▶ **課題一覧**
**A.** 抜粋文によれば、図2の最も右側の状態は何を示しているか。
**B.** 次の(i)〜(iii)が抜粋文と合うかどうかをそれぞれ「はい」か「いいえ」で答え、判断の決め手となる抜粋文の語句を引用して添える。
(i) アウタケリーバ部材はケリードライブ24に直接固定されている。
(ii) 図2の最も左側の状態は、ロッキングケリーバ21を全伸長させた状態である。
(iii) ロッキングケリーバ21の各段同士の相対位置は、表示装置の記憶部に参照用テーブルとして記憶されている。
**C.** ロッキングケリーバの伸長状態を説明した抜粋文を、最後の文に続けて書き継いでください。

▶ **抜粋文**
%%

図2の最も右側の状態は、4段式ロッキングケリーバ21の全縮長状態(
図1の状態に相当)を示している。この状態を基準として、つまり、ケリードライブ24に直接固定されるアウタケリーバ部材(第4部材)の高さ位置を基準として、
図2の左側に向けて段階的に示すように、隣り合うケリーバ部材同士を外側から順に下方へスライドさせながら、サードケリーバ部材(第3部材)、セカンドケリーバ部材(第2部材)、インナケリーバ部材(第1部材)と露出させて伸ばしたものである。そして、
図2の最も左側の状態は、ロッキングケリーバ21を全伸長させる直前の状態を示している。
【0022】
また、
図2に示される各段階の伸長状態は、ロック可能な上部側及び下部側の2箇所の位置にそれぞれ対応して表され、さらには、該当箇所ごとにロック可能な伸長量の上限位置及び下限位置にそれぞれ対応して表されている。こうしたロッキングケリーバ21の各段同士の相対位置は、バー表示の領域に付与される各種表示色と関連付けられ、制御プログラムを実行する際の参照用テーブルとして表示装置の記憶部に記憶されている。

%%

▶ **提供された一覧**

%%

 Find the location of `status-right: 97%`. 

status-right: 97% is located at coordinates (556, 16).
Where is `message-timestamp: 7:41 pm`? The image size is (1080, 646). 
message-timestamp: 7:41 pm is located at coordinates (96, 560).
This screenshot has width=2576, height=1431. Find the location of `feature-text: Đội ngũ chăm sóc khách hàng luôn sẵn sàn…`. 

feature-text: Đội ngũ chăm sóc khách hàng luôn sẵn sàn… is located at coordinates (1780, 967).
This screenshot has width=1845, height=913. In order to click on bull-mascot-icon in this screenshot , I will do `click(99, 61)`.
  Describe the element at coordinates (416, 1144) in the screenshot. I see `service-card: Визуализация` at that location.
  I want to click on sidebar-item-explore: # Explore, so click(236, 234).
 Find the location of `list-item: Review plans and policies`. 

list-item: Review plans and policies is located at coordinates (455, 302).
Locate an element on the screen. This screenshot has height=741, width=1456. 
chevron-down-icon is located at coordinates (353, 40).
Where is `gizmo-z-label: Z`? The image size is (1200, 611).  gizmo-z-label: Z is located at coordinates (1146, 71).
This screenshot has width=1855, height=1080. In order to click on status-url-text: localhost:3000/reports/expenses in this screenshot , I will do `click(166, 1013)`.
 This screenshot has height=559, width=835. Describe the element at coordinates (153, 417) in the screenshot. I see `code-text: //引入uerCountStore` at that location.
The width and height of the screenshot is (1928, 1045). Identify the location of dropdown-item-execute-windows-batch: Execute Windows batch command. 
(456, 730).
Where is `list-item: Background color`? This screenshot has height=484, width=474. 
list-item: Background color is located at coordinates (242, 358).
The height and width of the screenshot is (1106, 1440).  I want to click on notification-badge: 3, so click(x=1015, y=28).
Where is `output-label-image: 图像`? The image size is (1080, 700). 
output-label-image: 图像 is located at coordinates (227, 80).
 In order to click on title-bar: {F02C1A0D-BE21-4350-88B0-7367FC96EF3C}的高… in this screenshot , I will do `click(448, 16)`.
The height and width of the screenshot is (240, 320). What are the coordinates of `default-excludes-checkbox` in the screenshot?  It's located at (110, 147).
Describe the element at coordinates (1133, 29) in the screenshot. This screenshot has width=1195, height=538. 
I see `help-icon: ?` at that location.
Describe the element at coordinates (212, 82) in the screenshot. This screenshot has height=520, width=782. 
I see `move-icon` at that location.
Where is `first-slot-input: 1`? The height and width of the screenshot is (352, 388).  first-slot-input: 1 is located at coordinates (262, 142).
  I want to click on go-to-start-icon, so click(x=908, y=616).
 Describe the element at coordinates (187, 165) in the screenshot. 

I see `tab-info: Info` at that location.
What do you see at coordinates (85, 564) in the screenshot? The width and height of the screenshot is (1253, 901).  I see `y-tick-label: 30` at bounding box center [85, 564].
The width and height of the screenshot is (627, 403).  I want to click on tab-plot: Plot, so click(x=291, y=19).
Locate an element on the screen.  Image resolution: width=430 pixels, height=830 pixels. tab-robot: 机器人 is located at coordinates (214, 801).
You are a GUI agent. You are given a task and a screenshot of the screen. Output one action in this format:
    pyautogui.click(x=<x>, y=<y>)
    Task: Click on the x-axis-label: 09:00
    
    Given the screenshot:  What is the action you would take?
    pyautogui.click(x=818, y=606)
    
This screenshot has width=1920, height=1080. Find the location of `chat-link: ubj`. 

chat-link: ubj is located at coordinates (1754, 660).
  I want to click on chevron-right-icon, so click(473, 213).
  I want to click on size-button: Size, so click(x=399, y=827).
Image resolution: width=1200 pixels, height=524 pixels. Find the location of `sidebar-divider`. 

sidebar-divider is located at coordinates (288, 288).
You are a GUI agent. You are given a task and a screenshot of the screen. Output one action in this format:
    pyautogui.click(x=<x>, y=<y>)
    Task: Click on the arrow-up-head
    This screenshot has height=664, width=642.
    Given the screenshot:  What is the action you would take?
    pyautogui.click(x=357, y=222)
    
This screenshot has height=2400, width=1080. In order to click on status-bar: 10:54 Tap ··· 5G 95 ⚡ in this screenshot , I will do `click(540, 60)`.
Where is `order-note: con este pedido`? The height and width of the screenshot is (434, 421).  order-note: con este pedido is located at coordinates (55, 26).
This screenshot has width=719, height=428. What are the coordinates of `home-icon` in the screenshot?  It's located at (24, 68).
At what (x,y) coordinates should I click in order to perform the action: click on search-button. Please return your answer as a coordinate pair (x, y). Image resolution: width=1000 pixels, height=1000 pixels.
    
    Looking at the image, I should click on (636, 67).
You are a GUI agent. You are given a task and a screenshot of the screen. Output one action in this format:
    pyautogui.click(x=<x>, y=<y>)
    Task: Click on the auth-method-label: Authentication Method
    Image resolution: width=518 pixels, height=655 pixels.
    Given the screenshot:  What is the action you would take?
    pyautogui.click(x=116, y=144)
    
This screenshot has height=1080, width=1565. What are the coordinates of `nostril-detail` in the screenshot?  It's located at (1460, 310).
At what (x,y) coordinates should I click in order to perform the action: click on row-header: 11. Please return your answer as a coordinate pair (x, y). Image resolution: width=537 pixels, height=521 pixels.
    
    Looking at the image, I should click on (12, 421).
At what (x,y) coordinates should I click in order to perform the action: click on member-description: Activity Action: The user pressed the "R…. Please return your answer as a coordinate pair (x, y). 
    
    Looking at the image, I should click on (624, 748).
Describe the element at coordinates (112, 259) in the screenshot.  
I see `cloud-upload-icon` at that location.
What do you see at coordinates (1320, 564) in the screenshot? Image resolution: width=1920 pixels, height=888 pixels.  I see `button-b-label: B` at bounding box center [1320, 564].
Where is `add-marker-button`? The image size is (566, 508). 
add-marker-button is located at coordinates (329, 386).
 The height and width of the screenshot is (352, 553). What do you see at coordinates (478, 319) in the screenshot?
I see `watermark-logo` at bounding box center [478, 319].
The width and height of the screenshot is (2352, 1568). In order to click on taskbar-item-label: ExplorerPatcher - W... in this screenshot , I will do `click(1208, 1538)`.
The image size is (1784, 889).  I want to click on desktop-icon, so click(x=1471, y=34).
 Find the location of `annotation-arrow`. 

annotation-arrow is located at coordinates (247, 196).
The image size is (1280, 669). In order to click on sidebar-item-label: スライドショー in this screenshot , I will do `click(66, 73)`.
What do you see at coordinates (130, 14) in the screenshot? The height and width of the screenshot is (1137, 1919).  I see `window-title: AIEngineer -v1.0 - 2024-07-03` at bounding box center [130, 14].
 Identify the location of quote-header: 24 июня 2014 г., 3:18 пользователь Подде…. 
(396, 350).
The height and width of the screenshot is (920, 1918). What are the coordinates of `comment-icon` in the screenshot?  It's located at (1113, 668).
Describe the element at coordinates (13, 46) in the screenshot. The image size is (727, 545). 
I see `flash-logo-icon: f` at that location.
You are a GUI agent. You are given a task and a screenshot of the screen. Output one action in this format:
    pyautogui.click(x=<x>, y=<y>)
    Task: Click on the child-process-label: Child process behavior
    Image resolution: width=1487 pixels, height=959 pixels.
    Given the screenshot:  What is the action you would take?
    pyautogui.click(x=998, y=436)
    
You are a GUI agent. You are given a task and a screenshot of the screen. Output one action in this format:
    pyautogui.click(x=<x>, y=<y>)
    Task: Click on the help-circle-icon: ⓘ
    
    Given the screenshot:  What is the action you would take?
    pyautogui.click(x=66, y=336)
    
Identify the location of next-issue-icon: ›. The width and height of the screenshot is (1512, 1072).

%%

▶ **課題の解答**
**A.** 4段式ロッキングケリーバ21の全縮長状態(図1の状態に相当)を示している。

**B.**
(i) はい。「ケリードライブ24に直接固定されるアウタケリーバ部材(第4部材)」
(ii) いいえ。「ロッキングケリーバ21を全伸長させる直前の状態を示している」
(iii) はい。「制御プログラムを実行する際の参照用テーブルとして表示装置の記憶部に記憶されている」

**C.**
【0023】
図3は、参照するテーブルを模式的に示している。フィールドの数字は、ロッキングケリーバ21の全体の伸長量(ケリーバ位置)Lを表すもので、それぞれの値が、バー表示の領域を増減させる切替え点となる。そして伸長量Lは、連続する切替え点間の範囲ごとに分割され、これらの範囲と各種表示色との関連付けがなされている。
【0024】
例えば、伸長量L=0mm~2985mmの範囲は、全縮長状態からサードケリーバ部材の下部側ロック位置に向かう状態であるから、ロック不可能な状態である位置に対応したロック不可能伸長量範囲として特定され、赤色Rが関連付けられている。
【0025】
伸長量L=2985mm~3085mmの範囲は、サードケリーバ部材の下部側ロック位置にて、ロック可能な伸長量の上限位置と下限位置との間に到達した状態であるから、ロック可能な状態である位置に対応したロック可能伸長量範囲として特定され、青色Bが関連付けられている。
【0026】
伸長量L=3085mm~3185mmの範囲は、サードケリーバ部材の下部側ロック位置に対して、ロック手段のガイド部でロック可能な状態へと促すことができるから、サードケリーバ部材とアウタケリーバ部材との相対位置の不整合を許容して拡大した許容範囲として特定され、黄色Yが関連付けられている。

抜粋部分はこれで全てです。